* **Exercise requirements**:
Copy the items below word for word, starting with the line that contains "Screen dimensions: 1600x896" and continuing through the last line of the items.

(Item coordinate data)
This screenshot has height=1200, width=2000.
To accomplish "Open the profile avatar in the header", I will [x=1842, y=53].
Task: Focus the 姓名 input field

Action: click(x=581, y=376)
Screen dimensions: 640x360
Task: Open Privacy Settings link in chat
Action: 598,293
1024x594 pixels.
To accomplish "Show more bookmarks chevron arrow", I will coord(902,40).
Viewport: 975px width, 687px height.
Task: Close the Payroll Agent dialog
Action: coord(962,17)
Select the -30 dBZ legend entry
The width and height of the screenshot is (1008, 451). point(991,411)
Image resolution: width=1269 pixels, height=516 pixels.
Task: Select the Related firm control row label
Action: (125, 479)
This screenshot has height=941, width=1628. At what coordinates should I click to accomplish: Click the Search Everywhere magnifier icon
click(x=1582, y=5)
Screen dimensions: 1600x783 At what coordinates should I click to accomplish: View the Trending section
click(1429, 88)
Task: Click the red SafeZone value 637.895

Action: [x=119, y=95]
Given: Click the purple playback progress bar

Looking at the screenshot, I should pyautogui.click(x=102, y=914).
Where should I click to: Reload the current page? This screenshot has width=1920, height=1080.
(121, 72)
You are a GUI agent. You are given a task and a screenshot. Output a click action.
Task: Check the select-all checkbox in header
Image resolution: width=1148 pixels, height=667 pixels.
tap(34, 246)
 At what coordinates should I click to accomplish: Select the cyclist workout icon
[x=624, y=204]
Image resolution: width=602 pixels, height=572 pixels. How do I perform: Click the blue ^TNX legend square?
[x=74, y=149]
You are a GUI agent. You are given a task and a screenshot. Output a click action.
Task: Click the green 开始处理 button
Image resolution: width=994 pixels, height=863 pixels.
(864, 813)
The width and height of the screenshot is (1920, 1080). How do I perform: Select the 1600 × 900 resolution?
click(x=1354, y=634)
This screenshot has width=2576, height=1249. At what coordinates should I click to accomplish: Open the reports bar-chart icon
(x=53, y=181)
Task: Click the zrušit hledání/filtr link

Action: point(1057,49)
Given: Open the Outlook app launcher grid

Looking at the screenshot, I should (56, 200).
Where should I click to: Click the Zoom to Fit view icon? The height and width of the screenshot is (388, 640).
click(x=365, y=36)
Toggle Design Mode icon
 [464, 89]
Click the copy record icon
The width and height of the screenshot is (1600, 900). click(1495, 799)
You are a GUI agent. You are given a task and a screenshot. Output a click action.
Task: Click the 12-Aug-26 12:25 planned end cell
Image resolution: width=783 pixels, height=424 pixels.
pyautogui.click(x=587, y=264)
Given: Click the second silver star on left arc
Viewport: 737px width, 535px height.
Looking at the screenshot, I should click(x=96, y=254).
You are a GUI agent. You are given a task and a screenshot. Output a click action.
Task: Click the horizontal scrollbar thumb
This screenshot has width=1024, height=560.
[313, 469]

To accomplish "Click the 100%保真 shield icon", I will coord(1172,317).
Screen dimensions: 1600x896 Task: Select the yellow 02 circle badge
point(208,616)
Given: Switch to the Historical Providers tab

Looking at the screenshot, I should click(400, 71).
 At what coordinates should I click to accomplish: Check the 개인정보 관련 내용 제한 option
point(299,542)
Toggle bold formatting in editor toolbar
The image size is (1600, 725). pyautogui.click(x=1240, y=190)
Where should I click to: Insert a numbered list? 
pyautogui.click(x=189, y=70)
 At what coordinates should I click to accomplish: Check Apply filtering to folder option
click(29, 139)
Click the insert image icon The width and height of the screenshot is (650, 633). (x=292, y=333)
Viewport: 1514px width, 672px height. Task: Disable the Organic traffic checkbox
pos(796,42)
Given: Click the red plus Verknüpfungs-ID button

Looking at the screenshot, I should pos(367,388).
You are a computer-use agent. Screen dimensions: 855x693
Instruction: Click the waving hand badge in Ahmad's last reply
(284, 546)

* **Output below**:
Screen dimensions: 1600x896 Task: Select the yellow 02 circle badge
point(208,616)
Given: Switch to the Historical Providers tab

Looking at the screenshot, I should click(400, 71).
 At what coordinates should I click to accomplish: Check the 개인정보 관련 내용 제한 option
point(299,542)
Toggle bold formatting in editor toolbar
The image size is (1600, 725). pyautogui.click(x=1240, y=190)
Where should I click to: Insert a numbered list? 
pyautogui.click(x=189, y=70)
 At what coordinates should I click to accomplish: Check Apply filtering to folder option
click(29, 139)
Click the insert image icon The width and height of the screenshot is (650, 633). (x=292, y=333)
Viewport: 1514px width, 672px height. Task: Disable the Organic traffic checkbox
pos(796,42)
Given: Click the red plus Verknüpfungs-ID button

Looking at the screenshot, I should pos(367,388).
You are a computer-use agent. Screen dimensions: 855x693
Instruction: Click the waving hand badge in Ahmad's last reply
(284, 546)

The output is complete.